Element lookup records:
-=-=-

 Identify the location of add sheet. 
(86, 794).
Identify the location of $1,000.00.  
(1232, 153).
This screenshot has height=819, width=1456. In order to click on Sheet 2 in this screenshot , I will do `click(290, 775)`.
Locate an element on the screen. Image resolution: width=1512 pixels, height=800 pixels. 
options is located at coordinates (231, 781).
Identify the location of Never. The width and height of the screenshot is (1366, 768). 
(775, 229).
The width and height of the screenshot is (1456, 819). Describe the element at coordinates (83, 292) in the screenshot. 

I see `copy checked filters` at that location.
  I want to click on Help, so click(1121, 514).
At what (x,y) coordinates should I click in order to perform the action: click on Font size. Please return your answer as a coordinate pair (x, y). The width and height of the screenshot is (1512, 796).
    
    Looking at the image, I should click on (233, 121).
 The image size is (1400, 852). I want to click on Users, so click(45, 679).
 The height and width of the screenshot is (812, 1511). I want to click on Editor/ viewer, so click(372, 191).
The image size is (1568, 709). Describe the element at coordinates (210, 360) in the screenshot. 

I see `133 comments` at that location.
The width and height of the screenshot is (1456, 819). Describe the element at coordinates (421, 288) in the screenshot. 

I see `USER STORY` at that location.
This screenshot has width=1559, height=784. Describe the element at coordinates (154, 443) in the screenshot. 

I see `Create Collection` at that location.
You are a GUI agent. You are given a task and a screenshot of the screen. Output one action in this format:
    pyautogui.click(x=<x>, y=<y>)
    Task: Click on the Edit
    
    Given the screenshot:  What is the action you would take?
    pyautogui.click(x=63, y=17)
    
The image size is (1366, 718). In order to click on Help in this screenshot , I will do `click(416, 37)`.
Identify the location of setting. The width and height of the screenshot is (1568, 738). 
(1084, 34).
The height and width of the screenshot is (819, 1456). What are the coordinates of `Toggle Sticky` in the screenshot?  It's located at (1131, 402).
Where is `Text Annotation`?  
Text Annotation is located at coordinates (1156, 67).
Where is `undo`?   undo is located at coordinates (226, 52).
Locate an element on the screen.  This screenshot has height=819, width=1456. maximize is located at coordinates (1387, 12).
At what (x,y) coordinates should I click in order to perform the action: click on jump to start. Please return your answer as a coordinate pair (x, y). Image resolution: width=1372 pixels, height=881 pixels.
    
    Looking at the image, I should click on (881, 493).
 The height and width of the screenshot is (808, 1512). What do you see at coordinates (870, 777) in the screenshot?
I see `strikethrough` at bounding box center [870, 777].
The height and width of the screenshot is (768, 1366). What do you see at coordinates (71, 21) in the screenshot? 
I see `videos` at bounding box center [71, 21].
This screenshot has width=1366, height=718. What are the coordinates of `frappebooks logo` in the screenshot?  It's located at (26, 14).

-=-=-

■ Aim: Change every "Identify the location of" in the material above to "Find the position of", leaving everything else as it is, and write out the full material again.

■ Result below:
 Find the position of add sheet. 
(86, 794).
Find the position of $1,000.00.  
(1232, 153).
This screenshot has height=819, width=1456. In order to click on Sheet 2 in this screenshot , I will do `click(290, 775)`.
Locate an element on the screen. Image resolution: width=1512 pixels, height=800 pixels. 
options is located at coordinates (231, 781).
Find the position of Never. The width and height of the screenshot is (1366, 768). 
(775, 229).
The width and height of the screenshot is (1456, 819). Describe the element at coordinates (83, 292) in the screenshot. 

I see `copy checked filters` at that location.
  I want to click on Help, so click(1121, 514).
At what (x,y) coordinates should I click in order to perform the action: click on Font size. Please return your answer as a coordinate pair (x, y). The width and height of the screenshot is (1512, 796).
    
    Looking at the image, I should click on (233, 121).
 The image size is (1400, 852). I want to click on Users, so click(45, 679).
 The height and width of the screenshot is (812, 1511). I want to click on Editor/ viewer, so click(372, 191).
The image size is (1568, 709). Describe the element at coordinates (210, 360) in the screenshot. 

I see `133 comments` at that location.
The width and height of the screenshot is (1456, 819). Describe the element at coordinates (421, 288) in the screenshot. 

I see `USER STORY` at that location.
This screenshot has width=1559, height=784. Describe the element at coordinates (154, 443) in the screenshot. 

I see `Create Collection` at that location.
You are a GUI agent. You are given a task and a screenshot of the screen. Output one action in this format:
    pyautogui.click(x=<x>, y=<y>)
    Task: Click on the Edit
    
    Given the screenshot:  What is the action you would take?
    pyautogui.click(x=63, y=17)
    
The image size is (1366, 718). In order to click on Help in this screenshot , I will do `click(416, 37)`.
Find the position of setting. The width and height of the screenshot is (1568, 738). 
(1084, 34).
The height and width of the screenshot is (819, 1456). What are the coordinates of `Toggle Sticky` in the screenshot?  It's located at (1131, 402).
Where is `Text Annotation`?  
Text Annotation is located at coordinates (1156, 67).
Where is `undo`?   undo is located at coordinates (226, 52).
Locate an element on the screen.  This screenshot has height=819, width=1456. maximize is located at coordinates (1387, 12).
At what (x,y) coordinates should I click in order to perform the action: click on jump to start. Please return your answer as a coordinate pair (x, y). Image resolution: width=1372 pixels, height=881 pixels.
    
    Looking at the image, I should click on (881, 493).
 The height and width of the screenshot is (808, 1512). What do you see at coordinates (870, 777) in the screenshot?
I see `strikethrough` at bounding box center [870, 777].
The height and width of the screenshot is (768, 1366). What do you see at coordinates (71, 21) in the screenshot? 
I see `videos` at bounding box center [71, 21].
This screenshot has width=1366, height=718. What are the coordinates of `frappebooks logo` in the screenshot?  It's located at (26, 14).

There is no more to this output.